Destinationen

Das Tessin erlebt eine Renaissance – auch dank der Rückkehr deutscher Touristen. Bild: Swiss-Image

Mehr als ein Alptransit-Effekt?

Dem Tessiner Tourismus geht es wieder besser. Doch wie nachhaltig der Aufschwung ist, muss sich erst zeigen.

Ein Aufatmen ging Anfang des Jahres durch die Tessiner Tourismusbranche. Zum ersten Mal seit rund 20 Jahren konnte bei den Übernachtungszahlen ein Zuwachs verbucht werden. Doch bleibt es bei einem einmaligen «Alptransit-Effekt» oder gibt es einen nachhaltigen Aufschwung?

Während schweizweit die Zahl der Hotelübernachtungen für das Jahr 2016 zurückgingen, konnte das Tessin einen Zuwachs von 4,6% verzeichnen. Damit gehörte der Kanton zu den dynamischsten Regionen im vergangenen Jahr. Die Zahlen für die ersten Monate 2017 bestätigen diesen Trend – vor dem Gotthard-Tunnel stauten sich die Autos an Ostern gar auf Rekordlänge.

Getrieben wurde die positive Entwicklung im vergangenen Jahr vor allem von der Eröffnung des Gotthard-Basistunnels, der viele neugierige Besucher aus dem Norden anzog.

--- Aufgabenstellung ---
Gib aus dem Text über den Tessiner Tourismus die Stelle wörtlich wieder, die mit „Ein Aufatmen ging“ beginnt und bis einschließlich „dem Norden anzog.“ weitergeht.

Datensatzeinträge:
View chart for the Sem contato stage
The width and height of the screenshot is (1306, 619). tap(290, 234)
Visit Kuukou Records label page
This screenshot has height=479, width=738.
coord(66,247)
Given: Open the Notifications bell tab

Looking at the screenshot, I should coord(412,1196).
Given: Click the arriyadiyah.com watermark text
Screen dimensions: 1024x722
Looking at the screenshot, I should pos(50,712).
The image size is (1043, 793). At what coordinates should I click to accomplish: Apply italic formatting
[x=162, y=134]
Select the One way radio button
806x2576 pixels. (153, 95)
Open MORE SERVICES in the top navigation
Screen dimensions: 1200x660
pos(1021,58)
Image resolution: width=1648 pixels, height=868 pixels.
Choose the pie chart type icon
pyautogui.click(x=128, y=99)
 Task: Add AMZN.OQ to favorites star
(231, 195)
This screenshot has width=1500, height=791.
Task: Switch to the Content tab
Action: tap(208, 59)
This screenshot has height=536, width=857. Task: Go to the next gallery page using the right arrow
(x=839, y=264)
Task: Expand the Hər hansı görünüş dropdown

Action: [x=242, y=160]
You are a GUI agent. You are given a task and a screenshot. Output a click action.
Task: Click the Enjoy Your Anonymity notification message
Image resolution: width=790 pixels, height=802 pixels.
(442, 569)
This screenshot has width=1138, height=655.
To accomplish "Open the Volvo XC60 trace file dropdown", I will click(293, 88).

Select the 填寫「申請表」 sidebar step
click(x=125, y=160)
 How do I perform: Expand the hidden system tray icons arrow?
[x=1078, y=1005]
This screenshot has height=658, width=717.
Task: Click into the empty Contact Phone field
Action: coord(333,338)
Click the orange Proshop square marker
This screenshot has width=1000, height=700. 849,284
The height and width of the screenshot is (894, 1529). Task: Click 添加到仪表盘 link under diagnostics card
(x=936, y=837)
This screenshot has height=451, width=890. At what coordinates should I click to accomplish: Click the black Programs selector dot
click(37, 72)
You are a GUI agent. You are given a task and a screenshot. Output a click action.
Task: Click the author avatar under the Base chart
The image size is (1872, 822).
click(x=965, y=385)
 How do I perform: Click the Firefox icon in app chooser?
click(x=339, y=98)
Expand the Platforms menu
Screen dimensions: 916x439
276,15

--- Erledigte Aufgabe ---
Ein Aufatmen ging Anfang des Jahres durch die Tessiner Tourismusbranche. Zum ersten Mal seit rund 20 Jahren konnte bei den Übernachtungszahlen ein Zuwachs verbucht werden. Doch bleibt es bei einem einmaligen «Alptransit-Effekt» oder gibt es einen nachhaltigen Aufschwung?

Während schweizweit die Zahl der Hotelübernachtungen für das Jahr 2016 zurückgingen, konnte das Tessin einen Zuwachs von 4,6% verzeichnen. Damit gehörte der Kanton zu den dynamischsten Regionen im vergangenen Jahr. Die Zahlen für die ersten Monate 2017 bestätigen diesen Trend – vor dem Gotthard-Tunnel stauten sich die Autos an Ostern gar auf Rekordlänge.

Getrieben wurde die positive Entwicklung im vergangenen Jahr vor allem von der Eröffnung des Gotthard-Basistunnels, der viele neugierige Besucher aus dem Norden anzog.